Tampoco varía un solo ápice en mi ánimo el que una niña, un policía, un militar, un político o un dependiente de estación de gasolina hayan sido asesinados. En ese aspecto, pienso lo mismo en caliente y al enterarme del crimen, que antes o mucho después, cuando la rabia del momento deja paso a un dolor más lúcido.
Mi planteamiento de defensa de la cadena perpetua pasa por dar mucha más importancia al principio de restitución. Hay daños que no pueden ser reparados ni con el mayor de los arrepentimientos, ni por el más sincero deseo de pedir perdón, ni por una compensación material que, en muchos casos, ni siquiera llega a paliar el perjuicio económico causado por un crimen.
En mi opinión, abominaciones tales como el abuso y violación sexuales, el asesinato o ciertos delitos continuados y reincidentes merecerían una revisión en el código penal. Del mismo modo, también pediría el cumplimiento completo de condenas en ciertos delitos que crean tanta alarma social en el momento de ser descubiertos como al hacerse público que el culpable sale en libertad, o goza de ciertos privilegios inmerecidos, al poco tiempo de ingresar en prisión.
Quizás el hecho de que algunos dirigentes parezcan reticentes a debatir sobre la cadena perpetua sea debido al afán de reinserción del delincuente o al temor a querer abordar el tema en sí para no caer en la trampa de ser tachado de autoritario, cosa que espanta a la práctica totalidad de políticos de hoy día, más sensibles a proteger al delincuente que a velar por los intereses del inocente.

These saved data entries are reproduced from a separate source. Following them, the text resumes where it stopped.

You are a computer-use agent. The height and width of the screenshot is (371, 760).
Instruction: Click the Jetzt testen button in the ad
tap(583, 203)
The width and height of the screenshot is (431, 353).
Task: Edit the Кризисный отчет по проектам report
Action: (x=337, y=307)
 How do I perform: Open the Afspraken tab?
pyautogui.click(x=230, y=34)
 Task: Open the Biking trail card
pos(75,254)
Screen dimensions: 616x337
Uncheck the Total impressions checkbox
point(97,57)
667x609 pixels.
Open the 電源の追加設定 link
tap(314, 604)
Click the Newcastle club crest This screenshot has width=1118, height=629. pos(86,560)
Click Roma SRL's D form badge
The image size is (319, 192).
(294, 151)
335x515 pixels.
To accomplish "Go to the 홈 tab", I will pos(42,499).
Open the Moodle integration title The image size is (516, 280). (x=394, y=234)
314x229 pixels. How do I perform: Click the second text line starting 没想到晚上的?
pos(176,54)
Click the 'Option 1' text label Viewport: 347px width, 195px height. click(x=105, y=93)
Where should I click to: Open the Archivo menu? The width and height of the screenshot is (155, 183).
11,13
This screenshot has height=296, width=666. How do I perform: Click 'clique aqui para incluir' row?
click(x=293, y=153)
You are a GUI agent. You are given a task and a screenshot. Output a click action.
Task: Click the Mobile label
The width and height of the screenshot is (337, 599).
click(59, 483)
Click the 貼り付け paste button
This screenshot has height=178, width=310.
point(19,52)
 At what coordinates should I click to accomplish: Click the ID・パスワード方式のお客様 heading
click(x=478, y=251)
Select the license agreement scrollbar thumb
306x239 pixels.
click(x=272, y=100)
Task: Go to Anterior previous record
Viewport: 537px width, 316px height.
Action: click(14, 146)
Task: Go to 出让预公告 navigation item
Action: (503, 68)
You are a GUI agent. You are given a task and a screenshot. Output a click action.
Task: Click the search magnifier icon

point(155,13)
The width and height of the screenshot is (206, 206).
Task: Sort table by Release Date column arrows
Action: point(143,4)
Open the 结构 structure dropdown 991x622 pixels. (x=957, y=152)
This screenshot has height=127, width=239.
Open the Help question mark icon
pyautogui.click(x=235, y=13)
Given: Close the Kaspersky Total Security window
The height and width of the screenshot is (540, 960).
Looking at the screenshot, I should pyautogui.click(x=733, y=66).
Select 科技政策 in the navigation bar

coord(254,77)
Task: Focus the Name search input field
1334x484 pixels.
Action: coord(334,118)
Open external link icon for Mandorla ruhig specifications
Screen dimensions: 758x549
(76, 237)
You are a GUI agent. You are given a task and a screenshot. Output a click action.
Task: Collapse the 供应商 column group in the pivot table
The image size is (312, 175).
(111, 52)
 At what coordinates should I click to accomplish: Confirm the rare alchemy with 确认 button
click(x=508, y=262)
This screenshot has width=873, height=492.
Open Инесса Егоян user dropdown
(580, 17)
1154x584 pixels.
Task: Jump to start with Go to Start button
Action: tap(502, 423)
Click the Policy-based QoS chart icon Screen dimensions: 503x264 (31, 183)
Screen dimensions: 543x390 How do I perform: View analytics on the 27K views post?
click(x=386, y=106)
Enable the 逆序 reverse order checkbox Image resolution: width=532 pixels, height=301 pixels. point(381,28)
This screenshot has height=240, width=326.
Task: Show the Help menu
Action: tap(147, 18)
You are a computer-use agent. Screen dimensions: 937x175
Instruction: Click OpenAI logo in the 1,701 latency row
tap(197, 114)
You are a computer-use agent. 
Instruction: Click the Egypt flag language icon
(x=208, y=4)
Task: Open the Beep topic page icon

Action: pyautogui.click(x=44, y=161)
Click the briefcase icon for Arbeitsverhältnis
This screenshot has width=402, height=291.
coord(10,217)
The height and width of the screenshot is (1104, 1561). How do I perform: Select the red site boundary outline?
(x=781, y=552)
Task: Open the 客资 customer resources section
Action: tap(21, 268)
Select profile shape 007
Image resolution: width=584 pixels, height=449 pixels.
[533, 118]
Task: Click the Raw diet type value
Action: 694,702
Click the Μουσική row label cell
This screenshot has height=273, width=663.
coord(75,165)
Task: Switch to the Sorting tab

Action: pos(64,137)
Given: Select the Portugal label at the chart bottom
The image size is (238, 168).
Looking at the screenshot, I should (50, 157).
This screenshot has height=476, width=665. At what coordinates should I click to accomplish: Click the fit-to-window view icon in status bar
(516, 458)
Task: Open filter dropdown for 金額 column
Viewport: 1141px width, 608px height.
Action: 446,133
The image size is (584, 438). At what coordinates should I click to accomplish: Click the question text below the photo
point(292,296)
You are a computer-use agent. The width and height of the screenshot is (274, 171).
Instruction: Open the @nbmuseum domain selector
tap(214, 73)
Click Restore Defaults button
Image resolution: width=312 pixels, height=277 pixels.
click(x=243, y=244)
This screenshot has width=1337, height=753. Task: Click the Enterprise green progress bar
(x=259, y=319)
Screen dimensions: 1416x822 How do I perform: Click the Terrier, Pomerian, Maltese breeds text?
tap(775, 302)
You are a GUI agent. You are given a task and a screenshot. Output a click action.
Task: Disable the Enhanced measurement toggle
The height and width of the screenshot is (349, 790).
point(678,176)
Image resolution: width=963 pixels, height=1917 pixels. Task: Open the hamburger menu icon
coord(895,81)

Yo estoy convencido de que la justicia debe procurar primero que el delincuente restituya el daño, si ello es posible. Por tanto, y tomando el ejemplo de un asesinato y partiendo de la base de que la sentencia fuera justa y totalmente probatoria en cuanto a la culpabilidad del asesino, yo sería partidario de su ingreso perpetuo en prisión, teniendo en cuenta que la vida que ha quitado es imposible restituir, como lo es también el daño y perjuicio causado a familiares, si los hubiere. O en otras palabras, hizo un perjuicio que resulta imposible reparar. Prefiero mil veces esto, antes que enterarme un buen día, doce años después, de que dicho asesino está en la calle, posiblemente cobrando una paga por desempleo, beneficiándose de planes de inserción, y con la posibilidad de acudir a ciertos canales de televisión para contar su historia, a cambio de dinero, si el crimen cometido fue suficientemente sangriento. Cuando esto sucede, no solo no se ha restituido el daño, también se comete un agravio a la víctima y a las personas que han sufrido su pérdida.
La petición de cadena perpetua está convirtiéndose en clamor popular. Está en debate en diversos medios. Hay quien la defiende, hay quien solo llega a pedir el cumplimiento completo de las penas. Otros dan preferencia a la reinserción del criminal, anteponiéndola a la gravedad del delito cometido. Lo que más me preocupa de todos estos debates es que apenas oigo hablar del principio de restitución. Principio que parece contemplarse más en un delito económico, y no siempre, pero que pasa desapercibido cuando se trata de casos más graves como los que todos tenemos en mente.
La imagen que acompaña esta entrada corresponde a una encuesta sobre cadena perpetua efectuada en este blog durante septiembre y octubre de 2008. El resultado a favor del SI fue mayoritario entonces.